(Selected text Opens)

|BWS Stories - "If I Could Save Time In A Bottle"...Embracing Our Authentic Selves|
"If I Could Save Time In A Bottle"...Embracing Our Authentic Selves - NEVER GIVE UP HOPE
Linda O'Connell has been published on line at Boomer Women Speak, in Chicken Soup for the Soul books, anthologies, magazines and newspapers. The ocean tugs at her soul, her grandchildren tickle her fancy and she continues to shape the future through her students. She has instilled a love of learning and reading/writing in preschoolers for thirty years. Contact her at email@example.com
NEVER GIVE UP HOPE
Recently I found a treasure chest from a different era, time and place when social more`s were in flux, changing faster than the beat of Sonny and Cher's latest song. Young people carried signs, marched for civil rights and protested war. Life was full of uncertainties, but I was sure of one thing, I would move out of my parent's house when I turned eighteen and control my own life.
In the mid sixties, high school guidance counselors and door to door salesmen assumed that female graduates who were not going on to college, were going on to become someone's wife.
Many upper and middle class girls customarily owned a hope chest filled with heirloom quilts and fine silver. Impoverished girls like myself, would have been satisfied with a pine crate and a set of matching glasses. I piled household goods on two shelves of our pantry and hoped for the day I'd have my own pantry and enough food to stock all of the shelves.
During the month of May, salesman visited graduating females. They came into my home and displayed fine silverware on our worn tablecloth. The pots and pans they were hawking shone brighter than the overhead bare light bulb. When the cutlery salesman demonstrated how his knives sliced a ripe tomato and mentioned a monthly payment plan, I decided two things. I could not afford the knives, and if he left the juicy fruit, I'd surely eat it. I said NO to the salesman and YES to the young man who had courted me through high school.

(Selected text Closes)
(Excerpted data Opens)

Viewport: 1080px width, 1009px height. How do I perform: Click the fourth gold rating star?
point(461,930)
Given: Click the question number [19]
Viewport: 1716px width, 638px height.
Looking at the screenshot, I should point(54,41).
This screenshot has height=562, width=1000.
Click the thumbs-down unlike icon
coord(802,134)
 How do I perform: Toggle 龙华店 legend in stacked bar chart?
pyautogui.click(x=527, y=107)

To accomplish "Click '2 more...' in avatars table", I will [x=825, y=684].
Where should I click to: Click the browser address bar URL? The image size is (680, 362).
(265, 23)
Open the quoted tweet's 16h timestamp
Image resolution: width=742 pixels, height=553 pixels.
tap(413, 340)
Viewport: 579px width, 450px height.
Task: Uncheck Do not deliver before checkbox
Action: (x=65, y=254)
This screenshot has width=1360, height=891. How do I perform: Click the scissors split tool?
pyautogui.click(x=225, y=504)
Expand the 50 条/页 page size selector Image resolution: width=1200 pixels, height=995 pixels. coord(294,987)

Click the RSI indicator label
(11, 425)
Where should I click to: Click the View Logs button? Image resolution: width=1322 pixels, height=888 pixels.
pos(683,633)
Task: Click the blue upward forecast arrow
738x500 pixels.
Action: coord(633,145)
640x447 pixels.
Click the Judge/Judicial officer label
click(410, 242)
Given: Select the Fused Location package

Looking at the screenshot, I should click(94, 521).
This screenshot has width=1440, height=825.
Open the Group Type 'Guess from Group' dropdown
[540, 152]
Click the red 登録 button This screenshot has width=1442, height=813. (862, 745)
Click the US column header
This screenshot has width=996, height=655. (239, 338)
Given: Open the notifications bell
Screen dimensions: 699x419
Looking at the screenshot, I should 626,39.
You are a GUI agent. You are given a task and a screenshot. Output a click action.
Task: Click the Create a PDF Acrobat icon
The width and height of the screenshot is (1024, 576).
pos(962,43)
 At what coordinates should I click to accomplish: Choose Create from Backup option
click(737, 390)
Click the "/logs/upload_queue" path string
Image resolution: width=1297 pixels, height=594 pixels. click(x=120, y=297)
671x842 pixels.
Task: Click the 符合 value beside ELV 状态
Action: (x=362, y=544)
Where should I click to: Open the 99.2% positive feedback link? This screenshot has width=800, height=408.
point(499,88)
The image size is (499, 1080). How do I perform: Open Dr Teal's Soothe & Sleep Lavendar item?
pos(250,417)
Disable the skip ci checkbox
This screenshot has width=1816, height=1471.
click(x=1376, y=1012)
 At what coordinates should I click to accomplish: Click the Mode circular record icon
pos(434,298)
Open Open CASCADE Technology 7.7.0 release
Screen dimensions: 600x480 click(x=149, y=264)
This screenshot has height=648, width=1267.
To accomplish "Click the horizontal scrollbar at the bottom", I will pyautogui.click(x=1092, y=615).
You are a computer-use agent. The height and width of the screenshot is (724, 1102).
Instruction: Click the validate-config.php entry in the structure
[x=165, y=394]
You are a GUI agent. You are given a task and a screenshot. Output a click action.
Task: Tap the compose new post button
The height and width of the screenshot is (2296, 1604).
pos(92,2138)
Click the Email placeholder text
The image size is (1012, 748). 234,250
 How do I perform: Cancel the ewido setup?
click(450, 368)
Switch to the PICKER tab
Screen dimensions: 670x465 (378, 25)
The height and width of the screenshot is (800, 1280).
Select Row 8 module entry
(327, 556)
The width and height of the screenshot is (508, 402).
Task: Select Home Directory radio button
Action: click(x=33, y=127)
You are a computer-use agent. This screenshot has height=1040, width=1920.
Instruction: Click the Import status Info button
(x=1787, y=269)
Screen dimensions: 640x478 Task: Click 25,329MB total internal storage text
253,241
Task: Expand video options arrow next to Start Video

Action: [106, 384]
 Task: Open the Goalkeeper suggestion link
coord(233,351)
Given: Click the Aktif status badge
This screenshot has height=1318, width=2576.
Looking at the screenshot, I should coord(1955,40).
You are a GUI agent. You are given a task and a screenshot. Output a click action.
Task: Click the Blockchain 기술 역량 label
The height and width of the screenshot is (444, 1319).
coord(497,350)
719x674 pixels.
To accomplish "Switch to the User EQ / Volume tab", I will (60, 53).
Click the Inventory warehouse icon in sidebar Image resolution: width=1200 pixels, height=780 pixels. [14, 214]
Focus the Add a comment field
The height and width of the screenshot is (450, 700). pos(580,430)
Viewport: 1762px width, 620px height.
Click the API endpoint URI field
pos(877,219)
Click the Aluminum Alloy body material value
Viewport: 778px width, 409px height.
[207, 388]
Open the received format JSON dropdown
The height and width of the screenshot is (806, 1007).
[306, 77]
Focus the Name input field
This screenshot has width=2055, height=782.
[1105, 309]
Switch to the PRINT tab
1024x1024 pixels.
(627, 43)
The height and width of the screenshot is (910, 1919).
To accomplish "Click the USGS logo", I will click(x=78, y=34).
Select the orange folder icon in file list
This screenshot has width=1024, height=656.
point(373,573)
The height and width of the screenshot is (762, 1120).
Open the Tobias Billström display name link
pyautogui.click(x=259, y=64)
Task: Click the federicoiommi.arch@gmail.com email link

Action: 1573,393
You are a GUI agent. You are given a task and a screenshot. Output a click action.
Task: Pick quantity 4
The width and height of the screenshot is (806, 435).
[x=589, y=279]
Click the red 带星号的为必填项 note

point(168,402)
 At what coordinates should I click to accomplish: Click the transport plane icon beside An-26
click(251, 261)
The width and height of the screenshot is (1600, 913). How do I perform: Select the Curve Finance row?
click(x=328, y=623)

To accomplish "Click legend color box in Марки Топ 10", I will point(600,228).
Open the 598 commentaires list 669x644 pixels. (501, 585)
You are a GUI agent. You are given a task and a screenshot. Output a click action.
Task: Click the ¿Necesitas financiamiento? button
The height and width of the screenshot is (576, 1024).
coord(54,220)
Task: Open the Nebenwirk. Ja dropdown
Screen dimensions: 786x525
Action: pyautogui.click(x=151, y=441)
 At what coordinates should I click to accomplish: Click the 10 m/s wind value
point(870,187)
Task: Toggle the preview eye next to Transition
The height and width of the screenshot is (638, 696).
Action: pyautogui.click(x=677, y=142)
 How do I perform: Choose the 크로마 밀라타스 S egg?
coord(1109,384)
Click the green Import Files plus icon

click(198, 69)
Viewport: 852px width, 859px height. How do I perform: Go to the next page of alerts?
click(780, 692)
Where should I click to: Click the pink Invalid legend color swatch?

(Excerpted data Closes)

Questions:
A. In the hope chest story, rewrite the part that opens with the words containing "In the mid sixties, high" and closes with "become someone's wife.", swapping "guidance counselors" for "teachers".
B. According to the hope chest story, why did the writer say no to the cutlery salesman?
C. Put this sentence from the hope chest story into Spanish: "Young people carried signs, marched for civil rights and protested war."

Results of the exercise:
A.
In the mid sixties, high school teachers and door to door salesmen assumed that female graduates who were not going on to college, were going on to become someone's wife.

B. The writer could not afford the knives. This was decided while the salesman was showing how they sliced a ripe tomato and mentioning a monthly payment plan.

C. Los jóvenes llevaban pancartas, marchaban por los derechos civiles y protestaban contra la guerra.